======== Input

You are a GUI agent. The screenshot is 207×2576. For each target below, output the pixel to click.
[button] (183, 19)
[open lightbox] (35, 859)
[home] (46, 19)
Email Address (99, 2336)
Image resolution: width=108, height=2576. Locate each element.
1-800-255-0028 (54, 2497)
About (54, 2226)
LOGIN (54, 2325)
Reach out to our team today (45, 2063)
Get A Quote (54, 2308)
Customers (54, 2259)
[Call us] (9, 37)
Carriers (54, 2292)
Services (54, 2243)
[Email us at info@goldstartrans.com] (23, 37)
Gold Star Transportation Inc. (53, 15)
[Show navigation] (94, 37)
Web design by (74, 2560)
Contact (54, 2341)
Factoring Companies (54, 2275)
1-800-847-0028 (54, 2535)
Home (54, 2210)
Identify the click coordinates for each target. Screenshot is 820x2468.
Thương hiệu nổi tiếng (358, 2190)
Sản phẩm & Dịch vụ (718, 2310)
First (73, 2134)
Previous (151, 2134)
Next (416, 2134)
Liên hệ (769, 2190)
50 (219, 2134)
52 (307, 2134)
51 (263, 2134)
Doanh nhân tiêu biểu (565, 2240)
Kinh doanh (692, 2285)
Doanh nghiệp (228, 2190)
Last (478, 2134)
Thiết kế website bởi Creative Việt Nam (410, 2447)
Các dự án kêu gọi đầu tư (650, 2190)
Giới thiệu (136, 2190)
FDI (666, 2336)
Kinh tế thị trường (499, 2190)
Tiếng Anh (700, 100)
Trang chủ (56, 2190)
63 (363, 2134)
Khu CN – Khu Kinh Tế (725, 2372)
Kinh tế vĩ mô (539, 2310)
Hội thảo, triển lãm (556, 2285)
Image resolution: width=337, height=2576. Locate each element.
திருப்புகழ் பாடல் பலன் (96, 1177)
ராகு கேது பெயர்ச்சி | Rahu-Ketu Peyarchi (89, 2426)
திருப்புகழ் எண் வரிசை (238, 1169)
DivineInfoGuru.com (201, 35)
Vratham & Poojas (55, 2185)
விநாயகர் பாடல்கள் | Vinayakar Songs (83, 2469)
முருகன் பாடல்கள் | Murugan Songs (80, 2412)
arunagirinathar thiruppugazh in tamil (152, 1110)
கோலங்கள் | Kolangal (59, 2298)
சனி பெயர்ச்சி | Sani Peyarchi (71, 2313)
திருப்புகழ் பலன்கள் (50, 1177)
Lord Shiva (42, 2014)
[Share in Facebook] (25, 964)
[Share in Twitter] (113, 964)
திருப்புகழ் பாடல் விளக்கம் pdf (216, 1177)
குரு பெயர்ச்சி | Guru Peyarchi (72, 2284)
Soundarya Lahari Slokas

================

§ How to complete this task
Show the lines from the data above that contain the string "height".

§ Answer section
Image resolution: width=108, height=2576. Locate each element.
Image resolution: width=337, height=2576. Locate each element.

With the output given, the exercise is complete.